1 2 Previous Next 20 Replies Latest reply on Jun 14, 2013 12:56 PM by shawkins

    Custom Translator for cleansing

    pinkstondevin

      Hello all,

       

      Since Teiid does not have a native way to cleanse data, could extending a translator allow for the cleansing of data before it is brough into a Virtual Database?

       

      We have a few sources that contain dirty data, and are looking for a way to cleanse it without having to duplicate or move the data.

       

      Does Teiid have any constructs to facilitate the cleansing process?

       

      Thank you!

        • 1. Re: Custom Translator for cleansing
          markaddleman

          What do you mean by cleansing?

           

          We often deal with "dirty" data using a combination of views, materialized views and caching.

          1 of 1 people found this helpful
          • 2. Re: Custom Translator for cleansing
            rareddy

            You can do that in your custom translator. Currently Teiid does not offer any data quality tools. Possibly you can inject like Drools rules engine and write them in there.

            1 of 1 people found this helpful
            • 3. Re: Custom Translator for cleansing
              pinkstondevin

              Mark-

               

              By cleansing I mean mainly just removing duplicates.  By using views are you using joins/select distinct to generate unique values?  The problem we have is maybe there is a phone number column - "(888)-888-8888", "888-888-8888".  We need to remove that duplicate, and I was wondering if in the translator that could be done.  We have the tools to remove this duplicate data, I was just wondering if it was possible in Teiid.

               

              Does this setup efficiently cleanse data for you?

               

              Ramesh-

              Thank you for your response.  This sounds like maybe the best option, i appreciate your quick feedback!

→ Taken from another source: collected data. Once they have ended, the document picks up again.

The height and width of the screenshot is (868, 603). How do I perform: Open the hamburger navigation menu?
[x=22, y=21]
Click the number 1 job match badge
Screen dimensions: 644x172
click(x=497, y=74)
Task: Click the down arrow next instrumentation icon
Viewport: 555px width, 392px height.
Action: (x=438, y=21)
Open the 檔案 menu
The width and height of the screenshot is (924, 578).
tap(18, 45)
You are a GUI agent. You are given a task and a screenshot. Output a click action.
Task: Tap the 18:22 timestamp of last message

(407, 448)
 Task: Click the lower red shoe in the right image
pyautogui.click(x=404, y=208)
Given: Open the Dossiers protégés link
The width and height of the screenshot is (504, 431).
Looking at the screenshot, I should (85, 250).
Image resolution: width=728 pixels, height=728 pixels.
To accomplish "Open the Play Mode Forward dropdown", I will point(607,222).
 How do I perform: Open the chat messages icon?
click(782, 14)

              • 4. Re: Custom Translator for cleansing
                markaddleman

                By using views are you using joins/select distinct to generate unique values?  The problem we have is maybe there is a phone number column - "(888)-888-8888", "888-888-8888".  We need to remove that duplicate, and I was wondering if in the translator that could be done.

                We have format normalization problems with our data, too.  We take this approach:

                1. Write a custom scalar function to normalize the data.  This scalar function would be written as a custom translator but the translator would have no direct connection to the data source.  In your case, if would be named normalize_phone_number(x) that takes any phone number string and returns the preferred format.
                2. Define a view that uses the normalization function.  In your case, I imagine the view would be something like SELECT DISTINCT name, normalize_phone_number(dirty_data.phone_number) as phone_number FROM dirty_data
                3. If necessary, materialize the view or  use query caching
                • 5. Re: Custom Translator for cleansing
                  pinkstondevin

                  Mark,

                   

                  Thank you very much for taking the time to explain this, it's very helpful. 

                   

                  I really like the idea here and how it can stay inside of Teiid.

                   

                  Thanks

                  • 6. Re: Custom Translator for cleansing
                    pinkstondevin

                    Would you recommend using a Delegating Translator or a regular custom translator since i'm not connecting to the data source? I want to take advantage of the existing translator to talk to the physical data source, I am just trying to modify the results.

                     

                    Thank you

                    • 7. Re: Custom Translator for cleansing
                      rareddy

                      You can either extend current translator class and give it different name, or use delegating translator. If the changes are intrusive, first one may be preferred, otherwise I would say second one is easier.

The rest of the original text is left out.